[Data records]
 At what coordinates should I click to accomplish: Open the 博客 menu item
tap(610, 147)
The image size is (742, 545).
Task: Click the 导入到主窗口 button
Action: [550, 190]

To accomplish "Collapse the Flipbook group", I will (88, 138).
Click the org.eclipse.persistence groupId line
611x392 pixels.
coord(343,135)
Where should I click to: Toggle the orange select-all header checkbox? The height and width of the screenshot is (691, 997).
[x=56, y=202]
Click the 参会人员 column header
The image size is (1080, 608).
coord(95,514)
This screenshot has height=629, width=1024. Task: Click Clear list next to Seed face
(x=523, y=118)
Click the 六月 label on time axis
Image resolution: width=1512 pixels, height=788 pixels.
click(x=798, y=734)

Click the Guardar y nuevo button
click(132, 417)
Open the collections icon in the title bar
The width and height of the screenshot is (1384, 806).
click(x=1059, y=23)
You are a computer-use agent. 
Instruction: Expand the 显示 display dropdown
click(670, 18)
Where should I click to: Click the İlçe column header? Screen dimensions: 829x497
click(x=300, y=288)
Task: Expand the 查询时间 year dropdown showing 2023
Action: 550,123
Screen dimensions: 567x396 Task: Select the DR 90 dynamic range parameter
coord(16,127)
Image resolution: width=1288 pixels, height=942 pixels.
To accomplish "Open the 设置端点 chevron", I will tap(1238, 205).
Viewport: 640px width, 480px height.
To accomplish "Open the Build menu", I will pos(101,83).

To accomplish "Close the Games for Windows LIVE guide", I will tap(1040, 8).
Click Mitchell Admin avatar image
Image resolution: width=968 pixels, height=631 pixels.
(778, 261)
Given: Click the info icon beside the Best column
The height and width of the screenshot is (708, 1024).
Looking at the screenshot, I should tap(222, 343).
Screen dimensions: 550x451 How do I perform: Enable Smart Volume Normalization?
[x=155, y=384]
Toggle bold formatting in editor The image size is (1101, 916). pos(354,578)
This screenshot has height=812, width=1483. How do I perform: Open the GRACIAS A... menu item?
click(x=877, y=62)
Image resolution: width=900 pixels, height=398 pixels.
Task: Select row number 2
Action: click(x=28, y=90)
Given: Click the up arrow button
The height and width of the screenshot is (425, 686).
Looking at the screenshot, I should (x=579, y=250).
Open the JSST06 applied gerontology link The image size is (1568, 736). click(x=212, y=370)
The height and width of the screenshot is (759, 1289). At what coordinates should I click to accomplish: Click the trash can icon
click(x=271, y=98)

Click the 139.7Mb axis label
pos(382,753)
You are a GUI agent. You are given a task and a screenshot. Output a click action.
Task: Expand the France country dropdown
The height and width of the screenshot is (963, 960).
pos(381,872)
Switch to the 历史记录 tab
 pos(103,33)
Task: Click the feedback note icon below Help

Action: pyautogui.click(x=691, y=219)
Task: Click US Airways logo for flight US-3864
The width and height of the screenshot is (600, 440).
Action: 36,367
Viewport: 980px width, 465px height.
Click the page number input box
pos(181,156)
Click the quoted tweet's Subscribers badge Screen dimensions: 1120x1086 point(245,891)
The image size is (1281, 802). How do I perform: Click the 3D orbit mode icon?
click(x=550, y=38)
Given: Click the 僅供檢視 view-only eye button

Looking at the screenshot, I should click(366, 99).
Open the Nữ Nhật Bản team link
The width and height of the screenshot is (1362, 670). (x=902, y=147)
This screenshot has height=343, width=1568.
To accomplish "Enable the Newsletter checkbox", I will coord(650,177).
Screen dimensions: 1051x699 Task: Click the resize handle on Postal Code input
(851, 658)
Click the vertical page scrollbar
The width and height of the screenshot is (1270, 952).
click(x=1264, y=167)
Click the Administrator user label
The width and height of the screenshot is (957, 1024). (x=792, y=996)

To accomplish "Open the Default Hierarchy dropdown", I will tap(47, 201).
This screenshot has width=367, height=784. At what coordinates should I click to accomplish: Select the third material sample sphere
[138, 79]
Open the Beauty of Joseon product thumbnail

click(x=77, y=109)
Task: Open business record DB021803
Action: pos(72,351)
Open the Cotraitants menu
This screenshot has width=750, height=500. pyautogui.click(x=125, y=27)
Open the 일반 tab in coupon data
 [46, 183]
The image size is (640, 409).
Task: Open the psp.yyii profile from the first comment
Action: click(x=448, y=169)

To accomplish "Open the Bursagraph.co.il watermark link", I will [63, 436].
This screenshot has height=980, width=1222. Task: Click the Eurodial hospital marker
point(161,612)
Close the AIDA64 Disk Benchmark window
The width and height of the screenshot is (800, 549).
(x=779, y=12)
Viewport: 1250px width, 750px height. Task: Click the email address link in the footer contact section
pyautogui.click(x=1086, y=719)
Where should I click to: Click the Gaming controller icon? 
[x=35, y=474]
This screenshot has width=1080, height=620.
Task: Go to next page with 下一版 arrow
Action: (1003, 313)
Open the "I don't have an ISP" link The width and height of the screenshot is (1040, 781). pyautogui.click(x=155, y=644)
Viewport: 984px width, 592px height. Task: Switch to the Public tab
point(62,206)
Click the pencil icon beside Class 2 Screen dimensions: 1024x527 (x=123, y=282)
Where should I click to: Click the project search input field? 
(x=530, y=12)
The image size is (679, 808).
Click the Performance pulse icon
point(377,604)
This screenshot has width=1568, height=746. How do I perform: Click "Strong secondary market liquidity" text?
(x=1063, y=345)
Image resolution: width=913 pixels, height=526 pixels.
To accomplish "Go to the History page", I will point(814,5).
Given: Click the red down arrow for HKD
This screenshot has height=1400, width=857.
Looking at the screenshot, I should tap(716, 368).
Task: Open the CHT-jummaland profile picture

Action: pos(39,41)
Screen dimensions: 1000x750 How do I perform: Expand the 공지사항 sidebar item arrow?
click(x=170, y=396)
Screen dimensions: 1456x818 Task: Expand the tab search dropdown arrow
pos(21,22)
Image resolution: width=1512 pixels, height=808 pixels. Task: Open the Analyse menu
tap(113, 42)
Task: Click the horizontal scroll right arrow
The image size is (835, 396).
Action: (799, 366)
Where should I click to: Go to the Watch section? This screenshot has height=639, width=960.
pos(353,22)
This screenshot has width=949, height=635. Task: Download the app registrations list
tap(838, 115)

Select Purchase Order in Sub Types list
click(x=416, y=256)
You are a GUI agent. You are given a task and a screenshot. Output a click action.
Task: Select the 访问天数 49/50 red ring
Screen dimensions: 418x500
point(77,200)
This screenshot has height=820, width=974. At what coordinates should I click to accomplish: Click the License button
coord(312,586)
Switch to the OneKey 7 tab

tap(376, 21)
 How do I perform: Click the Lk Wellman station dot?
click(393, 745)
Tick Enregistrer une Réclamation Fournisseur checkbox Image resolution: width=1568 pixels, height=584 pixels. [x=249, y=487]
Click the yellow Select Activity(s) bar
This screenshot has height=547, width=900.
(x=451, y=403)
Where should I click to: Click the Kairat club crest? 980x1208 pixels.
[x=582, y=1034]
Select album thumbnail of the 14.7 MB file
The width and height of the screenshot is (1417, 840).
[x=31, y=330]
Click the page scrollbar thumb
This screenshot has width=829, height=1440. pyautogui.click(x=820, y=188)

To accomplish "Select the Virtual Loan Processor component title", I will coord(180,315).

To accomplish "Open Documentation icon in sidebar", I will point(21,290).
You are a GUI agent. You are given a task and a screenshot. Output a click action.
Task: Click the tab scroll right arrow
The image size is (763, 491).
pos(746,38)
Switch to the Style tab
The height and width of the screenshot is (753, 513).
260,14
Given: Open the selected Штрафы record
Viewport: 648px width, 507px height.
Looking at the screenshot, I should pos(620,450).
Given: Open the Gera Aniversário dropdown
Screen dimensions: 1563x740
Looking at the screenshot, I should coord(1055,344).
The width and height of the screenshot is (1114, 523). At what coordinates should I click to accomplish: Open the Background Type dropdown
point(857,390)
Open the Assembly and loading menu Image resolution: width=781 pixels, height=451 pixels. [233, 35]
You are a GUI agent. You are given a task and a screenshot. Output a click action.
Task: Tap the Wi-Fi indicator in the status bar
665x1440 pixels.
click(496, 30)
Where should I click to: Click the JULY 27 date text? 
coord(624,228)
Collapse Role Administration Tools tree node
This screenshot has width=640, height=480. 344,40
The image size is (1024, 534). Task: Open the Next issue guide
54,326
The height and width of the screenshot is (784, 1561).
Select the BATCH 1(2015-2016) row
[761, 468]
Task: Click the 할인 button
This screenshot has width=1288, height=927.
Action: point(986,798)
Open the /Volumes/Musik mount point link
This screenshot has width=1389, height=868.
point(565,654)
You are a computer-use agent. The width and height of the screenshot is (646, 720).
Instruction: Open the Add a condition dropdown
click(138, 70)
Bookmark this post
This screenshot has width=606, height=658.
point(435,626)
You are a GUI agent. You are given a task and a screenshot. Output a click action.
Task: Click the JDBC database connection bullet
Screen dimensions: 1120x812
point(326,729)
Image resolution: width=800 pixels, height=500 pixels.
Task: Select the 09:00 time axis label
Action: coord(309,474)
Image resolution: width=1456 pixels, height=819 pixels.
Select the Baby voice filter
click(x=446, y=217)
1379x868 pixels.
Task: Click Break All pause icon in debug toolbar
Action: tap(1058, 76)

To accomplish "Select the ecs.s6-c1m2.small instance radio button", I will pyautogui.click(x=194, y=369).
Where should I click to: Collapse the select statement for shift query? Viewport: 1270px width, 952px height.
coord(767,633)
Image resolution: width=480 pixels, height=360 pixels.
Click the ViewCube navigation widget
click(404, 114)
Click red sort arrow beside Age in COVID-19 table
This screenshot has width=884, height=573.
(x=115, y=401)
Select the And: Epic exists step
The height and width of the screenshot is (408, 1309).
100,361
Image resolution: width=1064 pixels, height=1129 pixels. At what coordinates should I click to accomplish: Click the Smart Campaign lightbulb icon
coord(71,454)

-- WHAT TO WORK ON --
When the word "computer" shows up in a line of the entries, pull that line out.

-- SOLUTION TO THE PROBLEM --
You are a computer-use agent. 
You are a computer-use agent. The width and height of the screenshot is (646, 720).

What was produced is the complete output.